@2lon+16aKMMeV - Please tell me what "cloud" is, I'd love to hear what you think it is I don't understand. Keep in mind that not only do I have nearly three decades of data center Operations experience from bottom to the top, deployed or managed more devices/machines than you've had meals, but also that I've heard nearly 1000 different definitions of what "Cloud" means ever since it became a buzzword 15 years ago and no two people have the same exact definition. The customer doesn't care if it's hosted at ATOS or QTS or Involta or AWS (not happening soon) or Azure - to the end-user perspective this is "in the Cloud". Period. Full Stop.

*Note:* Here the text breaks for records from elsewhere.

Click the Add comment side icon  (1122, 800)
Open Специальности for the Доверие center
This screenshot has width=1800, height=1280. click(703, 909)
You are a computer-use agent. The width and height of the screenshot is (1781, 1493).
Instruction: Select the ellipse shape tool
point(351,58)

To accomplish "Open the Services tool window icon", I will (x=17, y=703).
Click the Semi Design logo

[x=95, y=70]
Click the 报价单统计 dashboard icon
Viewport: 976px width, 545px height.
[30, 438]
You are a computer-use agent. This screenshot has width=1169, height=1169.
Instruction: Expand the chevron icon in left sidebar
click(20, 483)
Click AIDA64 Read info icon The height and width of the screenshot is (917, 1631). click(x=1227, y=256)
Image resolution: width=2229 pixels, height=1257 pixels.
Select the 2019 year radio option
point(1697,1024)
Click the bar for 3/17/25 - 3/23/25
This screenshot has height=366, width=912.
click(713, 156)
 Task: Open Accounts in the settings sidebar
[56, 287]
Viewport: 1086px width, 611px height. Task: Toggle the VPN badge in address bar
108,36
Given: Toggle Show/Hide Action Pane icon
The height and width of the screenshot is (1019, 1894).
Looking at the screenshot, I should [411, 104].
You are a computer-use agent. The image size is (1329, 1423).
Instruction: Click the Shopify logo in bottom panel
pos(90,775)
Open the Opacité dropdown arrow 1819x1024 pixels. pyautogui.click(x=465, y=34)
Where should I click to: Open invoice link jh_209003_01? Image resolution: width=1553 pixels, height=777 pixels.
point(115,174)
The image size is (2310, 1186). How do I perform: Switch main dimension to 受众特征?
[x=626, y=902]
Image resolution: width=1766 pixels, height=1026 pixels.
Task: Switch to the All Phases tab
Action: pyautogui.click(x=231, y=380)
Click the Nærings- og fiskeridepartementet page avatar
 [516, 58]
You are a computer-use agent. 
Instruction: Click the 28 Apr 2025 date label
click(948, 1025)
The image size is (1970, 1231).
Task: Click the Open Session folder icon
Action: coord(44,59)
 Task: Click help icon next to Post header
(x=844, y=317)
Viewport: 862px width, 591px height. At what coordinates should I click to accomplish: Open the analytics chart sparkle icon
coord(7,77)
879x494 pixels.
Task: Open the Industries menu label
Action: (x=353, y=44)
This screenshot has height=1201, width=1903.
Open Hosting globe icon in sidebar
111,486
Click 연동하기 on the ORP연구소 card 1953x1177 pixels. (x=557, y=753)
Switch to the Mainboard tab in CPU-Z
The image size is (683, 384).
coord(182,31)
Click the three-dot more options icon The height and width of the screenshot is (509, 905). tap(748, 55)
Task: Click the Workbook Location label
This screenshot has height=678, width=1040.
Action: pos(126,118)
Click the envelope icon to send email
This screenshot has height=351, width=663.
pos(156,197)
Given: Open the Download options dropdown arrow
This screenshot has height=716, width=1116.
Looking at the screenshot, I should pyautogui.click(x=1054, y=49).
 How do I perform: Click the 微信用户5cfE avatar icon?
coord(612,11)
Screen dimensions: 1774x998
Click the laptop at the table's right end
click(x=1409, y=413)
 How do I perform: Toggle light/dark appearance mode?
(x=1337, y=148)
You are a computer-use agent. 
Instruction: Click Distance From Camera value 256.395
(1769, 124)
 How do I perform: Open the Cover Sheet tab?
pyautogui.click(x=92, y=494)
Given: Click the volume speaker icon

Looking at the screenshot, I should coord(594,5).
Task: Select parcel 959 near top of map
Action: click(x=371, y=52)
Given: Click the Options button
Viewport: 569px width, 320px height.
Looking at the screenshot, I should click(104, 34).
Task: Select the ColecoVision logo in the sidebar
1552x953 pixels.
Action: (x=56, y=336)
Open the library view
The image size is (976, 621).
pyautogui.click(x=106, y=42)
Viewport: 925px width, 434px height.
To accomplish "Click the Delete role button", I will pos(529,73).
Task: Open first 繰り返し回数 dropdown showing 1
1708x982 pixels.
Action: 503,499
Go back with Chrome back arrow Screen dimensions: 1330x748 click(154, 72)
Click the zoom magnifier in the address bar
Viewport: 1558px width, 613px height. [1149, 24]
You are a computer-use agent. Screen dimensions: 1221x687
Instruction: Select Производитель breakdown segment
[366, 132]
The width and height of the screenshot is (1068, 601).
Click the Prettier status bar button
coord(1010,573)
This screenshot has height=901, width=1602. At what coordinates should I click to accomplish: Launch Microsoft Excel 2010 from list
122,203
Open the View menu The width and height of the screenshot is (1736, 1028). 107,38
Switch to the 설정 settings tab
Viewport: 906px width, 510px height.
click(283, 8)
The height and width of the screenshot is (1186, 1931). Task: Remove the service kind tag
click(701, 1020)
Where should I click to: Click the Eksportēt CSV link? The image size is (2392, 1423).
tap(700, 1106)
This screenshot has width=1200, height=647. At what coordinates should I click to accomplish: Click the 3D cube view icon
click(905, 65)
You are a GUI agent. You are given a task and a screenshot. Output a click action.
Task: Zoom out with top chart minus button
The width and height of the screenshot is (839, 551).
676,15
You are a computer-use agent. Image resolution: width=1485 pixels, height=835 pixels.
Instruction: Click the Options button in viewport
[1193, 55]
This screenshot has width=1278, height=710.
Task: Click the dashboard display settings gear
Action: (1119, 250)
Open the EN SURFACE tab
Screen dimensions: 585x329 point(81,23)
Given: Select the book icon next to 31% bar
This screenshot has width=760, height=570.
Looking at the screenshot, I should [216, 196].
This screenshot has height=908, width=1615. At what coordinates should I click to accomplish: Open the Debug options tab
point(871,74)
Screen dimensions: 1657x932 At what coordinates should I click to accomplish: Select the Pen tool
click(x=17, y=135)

@3opt+16aKMMeV - You could make a counter-argument that the true "hack" is all of the evolutionary changes made to applications to make them more functional for Millennial Photo Sharing and Meme Generation and that the current model used is pretty much the way things have been done since Client/Server architecture (you could argue this back to Time-Sharing on mainframes if you want) became a thing. It's all the same thing in the end - compute and storage resources are not local to the end-user - aside from occasional rare latency issues it's irrelevant that the application is in a room on-site or 500 miles away from the customer.
With that said, I agree for the most part that it would be nice to be able to incorporate some of the evolved technologies into the Sunrise ecology - that's what I'm hoping Microsoft will be able to assist with. There are hurdles to something as monolithic, modular, and individually customized as Sunrise being converted into a mobile-phone app delivery service, both technical and regulatory.
The techniques you mention aren't unique to Azure. Microservices are part of the programming paradigm, and would be up to Development to see if shifting more in that direction would be more trouble than its worth. Continuous deployment is also more of a function of the software Development teams and a strategy rather than a "technology" - but I assure you that most customers would not be happy with constant change. We have enough trouble trying to keep them somewhere near Major Versions let alone CUs and hotfixes - although everything is light-years better on the Hosted side, because maintenance downtimes and application of updates is mandated (subject to scheduling agreements). Consider also that most customers have a fair degree of customization and a continuous deployment model assumes a homogeneous end-user base - the risk of any of the updates causing issues with a percentage of the customer base would be frankly pretty scary. Finally, "containers" - the one area I see this being useful would be on the client-delivery side, as Citrix/XenApp is pretty much ready to go with full Docker integration as well as Kubernetes. Azure supports both, and specifically has the "Azure Kubernetes Service". Simplifying and containerizing just this major component would greatly benefit the overall management of the systems involved.
There are other modern "cloud" technologies at Azure that are much more immediate and agreeable from the business end. The ability to spin-up/spin-down metered environments on a schedule, running low-priority environments on lower-tier resources, dynamic allocation of resources, dashboard access to all of the individual customers, the hands-off Disaster Recovery design, and a pile of other things all contribute to a much more stable, resilient, and (most importantly) cost-effective way of doing things. It's all about lowering the TCO, people.
The Azure stuff has been pretty much outside of my scope since they started tinkering with it about four or five years ago, but I've tried to keep pace with what this could do for us.